BRIEF ▸ Copy out exactly the stretch of the listing below that begins at the line containing "Given: Click the" and ends at the line containing "You are a computer-use", and copy nothing outside it.
-- PROVIDED ENTRIES follows --
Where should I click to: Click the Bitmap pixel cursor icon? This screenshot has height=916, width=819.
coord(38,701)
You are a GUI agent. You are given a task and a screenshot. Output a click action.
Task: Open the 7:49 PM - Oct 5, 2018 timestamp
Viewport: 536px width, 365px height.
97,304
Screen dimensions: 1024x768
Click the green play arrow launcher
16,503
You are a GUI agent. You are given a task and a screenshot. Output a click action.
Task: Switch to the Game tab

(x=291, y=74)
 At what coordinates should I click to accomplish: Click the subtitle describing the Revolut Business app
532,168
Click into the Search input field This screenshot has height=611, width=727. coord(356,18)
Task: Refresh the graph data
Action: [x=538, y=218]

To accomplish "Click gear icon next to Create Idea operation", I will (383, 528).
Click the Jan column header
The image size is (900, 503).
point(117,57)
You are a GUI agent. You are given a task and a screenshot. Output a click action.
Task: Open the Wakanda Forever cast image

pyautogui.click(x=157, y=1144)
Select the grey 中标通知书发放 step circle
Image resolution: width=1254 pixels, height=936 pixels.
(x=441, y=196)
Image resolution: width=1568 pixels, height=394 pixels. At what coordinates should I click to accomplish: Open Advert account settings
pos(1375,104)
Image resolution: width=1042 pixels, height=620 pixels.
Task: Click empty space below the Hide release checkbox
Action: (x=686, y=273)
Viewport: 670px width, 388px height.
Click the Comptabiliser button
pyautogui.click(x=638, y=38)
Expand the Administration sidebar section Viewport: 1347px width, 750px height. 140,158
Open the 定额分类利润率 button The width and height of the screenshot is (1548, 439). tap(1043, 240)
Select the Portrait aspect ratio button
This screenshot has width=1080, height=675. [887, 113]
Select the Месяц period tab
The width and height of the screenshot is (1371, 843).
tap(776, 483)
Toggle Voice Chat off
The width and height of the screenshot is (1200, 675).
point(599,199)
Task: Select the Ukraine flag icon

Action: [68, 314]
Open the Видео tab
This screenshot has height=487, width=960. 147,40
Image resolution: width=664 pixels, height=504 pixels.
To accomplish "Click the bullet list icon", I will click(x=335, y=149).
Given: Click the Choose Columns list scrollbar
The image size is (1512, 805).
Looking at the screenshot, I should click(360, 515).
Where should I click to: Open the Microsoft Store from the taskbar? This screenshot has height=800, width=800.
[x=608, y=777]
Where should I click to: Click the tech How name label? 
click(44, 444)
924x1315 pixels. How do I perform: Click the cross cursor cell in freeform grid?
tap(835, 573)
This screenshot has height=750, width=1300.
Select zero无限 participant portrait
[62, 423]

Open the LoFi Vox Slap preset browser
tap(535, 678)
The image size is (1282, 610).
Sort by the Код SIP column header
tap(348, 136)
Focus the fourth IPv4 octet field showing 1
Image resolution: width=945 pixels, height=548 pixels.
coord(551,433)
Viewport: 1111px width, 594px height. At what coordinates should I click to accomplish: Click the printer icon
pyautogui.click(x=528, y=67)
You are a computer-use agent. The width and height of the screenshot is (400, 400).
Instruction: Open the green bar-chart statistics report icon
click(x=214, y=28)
-- PROVIDED ENTRIES concluded --
RESULT ▸
Given: Click the Choose Columns list scrollbar
The image size is (1512, 805).
Looking at the screenshot, I should click(360, 515).
Where should I click to: Open the Microsoft Store from the taskbar? This screenshot has height=800, width=800.
[x=608, y=777]
Where should I click to: Click the tech How name label? 
click(44, 444)
924x1315 pixels. How do I perform: Click the cross cursor cell in freeform grid?
tap(835, 573)
This screenshot has height=750, width=1300.
Select zero无限 participant portrait
[62, 423]

Open the LoFi Vox Slap preset browser
tap(535, 678)
The image size is (1282, 610).
Sort by the Код SIP column header
tap(348, 136)
Focus the fourth IPv4 octet field showing 1
Image resolution: width=945 pixels, height=548 pixels.
coord(551,433)
Viewport: 1111px width, 594px height. At what coordinates should I click to accomplish: Click the printer icon
pyautogui.click(x=528, y=67)
You are a computer-use agent. The width and height of the screenshot is (400, 400).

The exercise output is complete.